Im Zusammenspiel zwischen Unterrichtseinheiten von Bassem und der Moderation von Edin war der Workshop dynamisch, interessant und lehrreich. Inhaltlich vermittelte Bassem viel Hintergrundwissen. Die Teilnehmenden erhielten über Geschichten und phantasieanregenden Sprachbildern einen lebendigen Zugang zur orientalischen Musik mit all ihren so charakteristischen Skalen und Tonfolgen. Die Art und Weise, wie orientalische Musik gespielt wird, lässt sich nicht nur auf der Basis von Musiktheorie, sondern vor allem über den emotionalen Gehalt des Maqamats erklären.

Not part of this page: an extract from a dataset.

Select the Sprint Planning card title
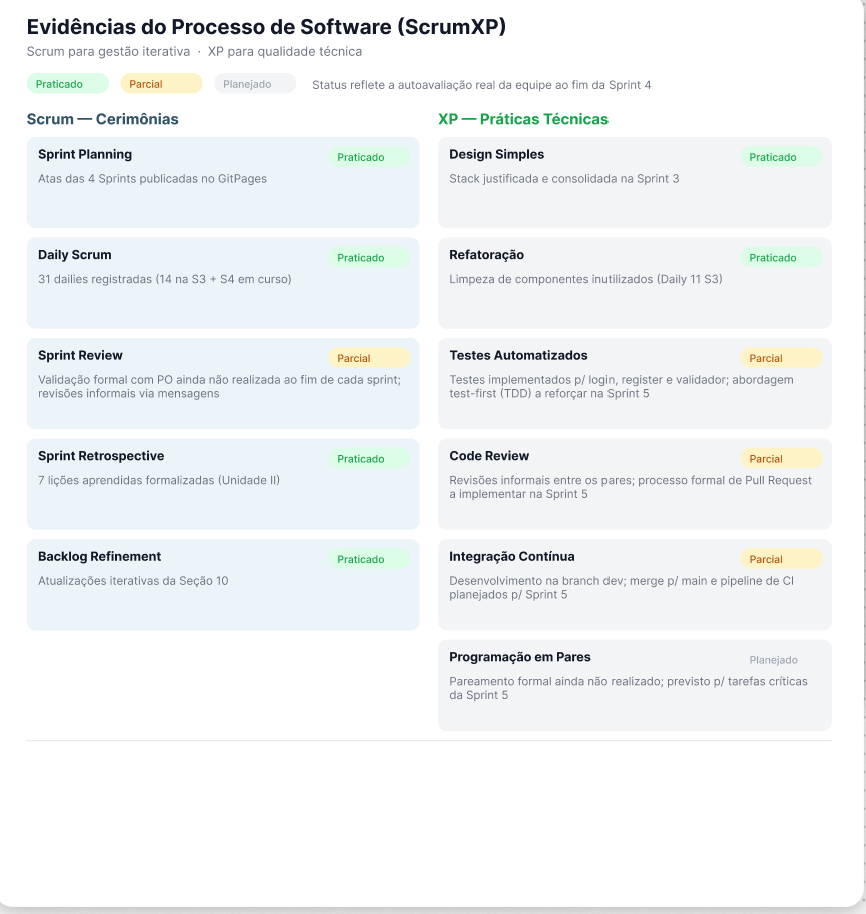 85,154
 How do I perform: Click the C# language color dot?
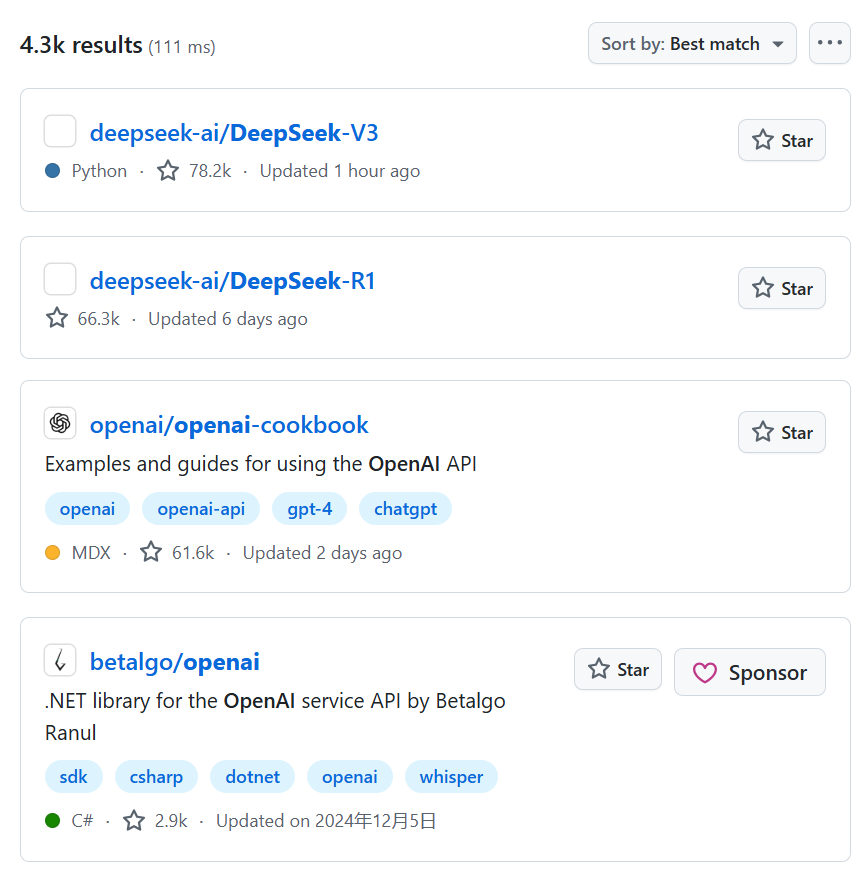[51, 820]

In diesem Sinne war es schön, wie Bassem sowohl mit musiktheoretischen Erklärungen, z.B. über die Viertel- bzw. Mikrotöne und Skalen- bzw. Maqamverwandtschaften, als auch mit Metaphern und Erzählungen einen Zugang zu orientalischen Spielweisen der Musik vermittelt hat.
Für Teilnehmende, die vorher noch keine Berührung mit orientalischer Musik hatten, war dies eine tiefgehende Einführung und Möglichkeit, die Besonderheiten der Musik des Orients kennenzulernen. Hierbei ging Bassem sogar auf die Feinheiten und Unterschiede zwischen arabischer, persischer und türkischer Musik ein.
Die digitale Form des Workshops war auch spannend. Anfangs war es ungewohnt, wenn man nur den Dozenten hört und alle Teilnehmenden per Videokonferenz nur spielen sieht. Durch die Möglichkeiten alle oder einzelne Teilnehmer*innen gezielt stummzuschalten, eröffnen sich wiederum neue Optionen des Dirigierens und konzentrierten Zuhörens einzelner Musiker*innen, was wiederum Freiräume für neue Moderations-, Lehr- und Unterrichtsformen ermöglicht.
Relativ schnell hat man sich an die neue Technik gewöhnt und bei solch spannenden Themen und Inhalten wie im Workshop von Bassem wurde es keinen Moment langweilig. Meine anfänglich eher kritische Haltung gegenüber digitalen Formen der Musikvermittlung ist nun vielmehr einer optimistischen Begeisterung gewichen. Ich freue mich schon, wie sich dieses Feld weiter entwickeln wird und was in Zukunft in diesem Bereich noch alles möglich sein wird. Wir stehen hier relativ am Anfang und einige Punkte sind sicherlich für die nächsten Veranstaltungen zu optimieren. Eines ist sicher, langweilig wird es garantiert nicht. Vor allem lässt sich die Musik und musikalische Weiterbildung nicht aufhalten, schon gar nicht von einem Corona-Virus und den verordneten gesetzlichen Kontaktbeschränkungen. Das Leben geht weiter und die Musik erst recht.